At first, it struck me as an obvious statement. Yes, of course God is “pro-life.” Fire is hot, water is wet, God is pro-life. So why would anyone need a bumper sticker declaring that God doesn’t want babies to die? Why was it red white and blue? And while we’re at it, why am I growing so uncomfortable?
It hit me and it hurt. The sedan in front of me probably meant well, but the truth is that God is not pro-life.
If we strip away the assumptive reasoning we find a very divisive political agenda being placed like a filter on top of God. The terms pro-life and pro-choice are highly-caffeinated and politicized terms used to define someone’s position on abortion. They are snappy political clothes used to summarize, in one hyphenated phrase, a person’s political affiliation. But God doesn’t have a political position on anything.

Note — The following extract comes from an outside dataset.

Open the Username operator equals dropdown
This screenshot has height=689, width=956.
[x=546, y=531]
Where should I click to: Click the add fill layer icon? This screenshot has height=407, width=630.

Our invention of modern politics (or any politics for that matter) are mere tools for definition, used to explain or to embolden a group’s collective opinion. A mode of translation used to classify our feelings about creation.
They serve wholly to divide. Politics are about the business of power.
God is not pro-life. God IS life. Our terms are too small.
Frankly what the bumper sticker is telling us is that God would not only VOTE pro life, but, vote for a candidate who is pro-life. Now, here’s the long stretch the bumper sticker wants you to make: CANDIDATE VOTING PRO-LIFE = GOD.
That’s really what that bumper sticker is saying, and truly, what that bumper sticker is saying, I want nothing to do with.
God is not pro life because he is not ever small enough to fit into yours or my political frame. I simply don’t believe God can be bothered with it.
I would argue that one of the greatest and most dangerous heresies in Church is that we are a Christian nation. We think a strong and brazen gladiator-Jesus enters into our political Colosseum fighting the lions of liberalism and ransoming lost and wayward ex-patriots. The truth is, we are not a Christian nation. Too often we objectify the scriptures to enforce our position: we enslave them, we molest them. We are a people using scripture as a sword and God as a shield when it suits our purposes but we have forgotten that God is the whole of the battle.
Jesus asked us to “give to Caesar what is Caesar’s” and indeed, we must. But what we’re doing is giving God to Caesar.